My question is: If the method I am currently using does not work, what should I be using instead? If my method should work, what am I doing wrong? Basically, how do I get this function to work?
Parts of code:
Table class:
class Table {
public:
vector<Food> orders;
int tablenum;
bool isAvailable;
Table(int tn);
void cook();
};
Vectors:
vector<Table> allTables;
vector<Table> availableTables;
Function:
void availableTable() {
vector<Table>::iterator it;
for (it = allTables.begin(); it < allTables.end(); ++it) {
if (it->isAvailable == true)
availableTables.push_back(it);
}
}
Any help would be appreciated. Thanks in advance!
Yay295 is right. When you use an iterator you have to dereference what it is pointing at. It's like passing by reference/ memory, where you need a pointer to look at what is inside the memory address you are referencing.
So I tried doing this:
it = availableTables.begin();
++it;
return *it;
in a function to return the first available table, but I get an error saying the iterator is not dereferencable. What do I do in this situation if I cannot dereference it?
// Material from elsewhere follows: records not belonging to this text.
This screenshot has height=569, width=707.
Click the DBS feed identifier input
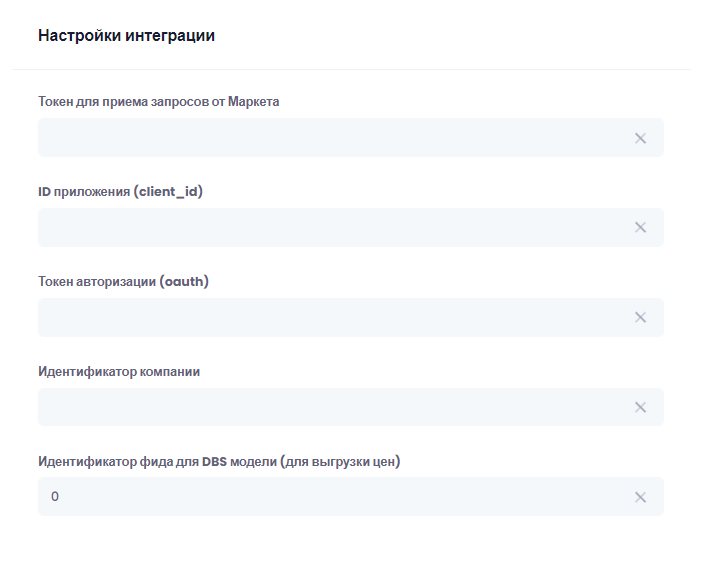330,497
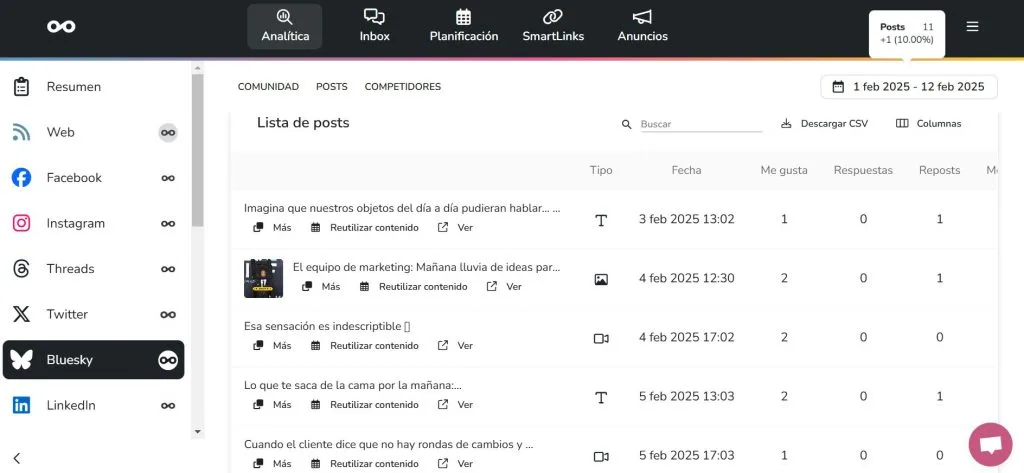The image size is (1024, 473).
Task: Open Anuncios megaphone section
Action: pyautogui.click(x=642, y=26)
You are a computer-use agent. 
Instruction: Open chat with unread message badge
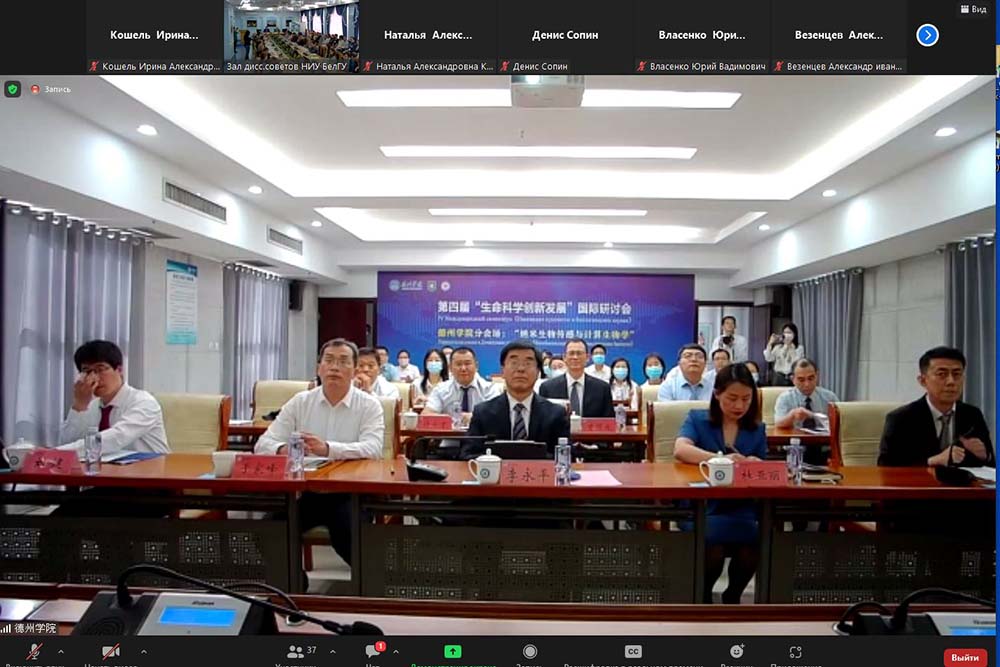click(373, 652)
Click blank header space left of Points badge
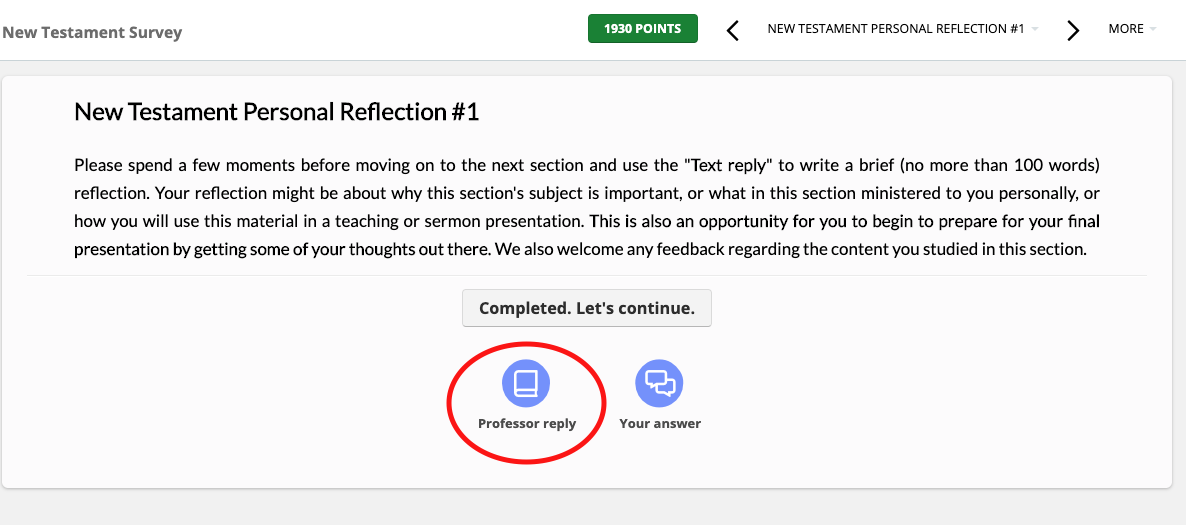Viewport: 1186px width, 525px height. [400, 30]
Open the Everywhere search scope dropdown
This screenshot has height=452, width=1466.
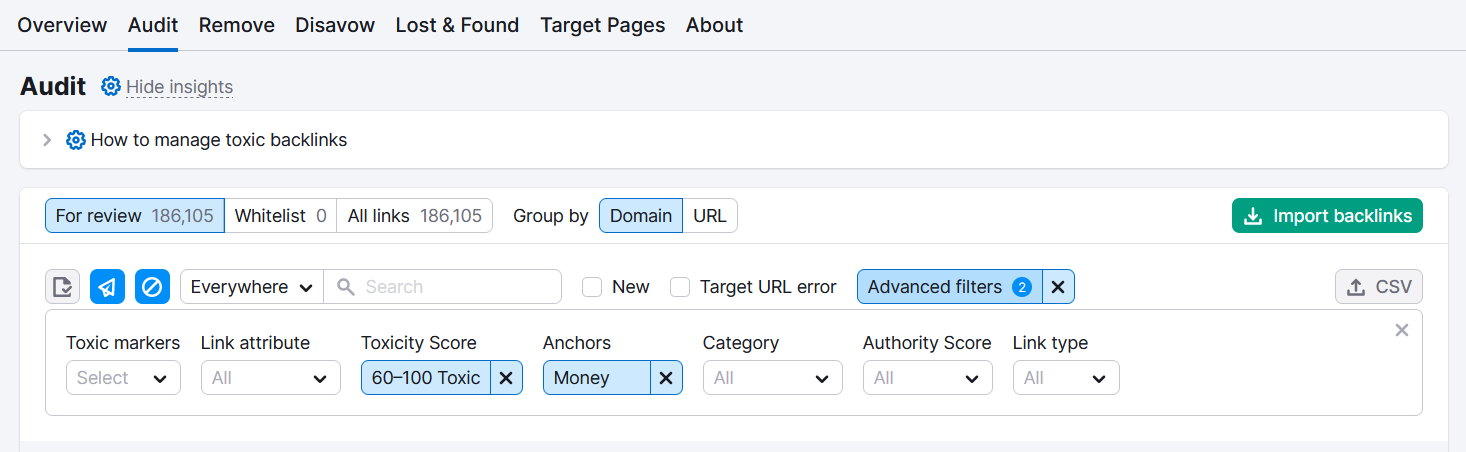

I fixed it! The issue was that I was checking for the bool isAvailable in each Table object, but I had never declared that bool, so it defaulted to false. My solution was simply to change the class constructor to include the bool. Basically the iterator was pointing to the beginning of availableTables, which was null, so it was not dereferencable because there was nothing there.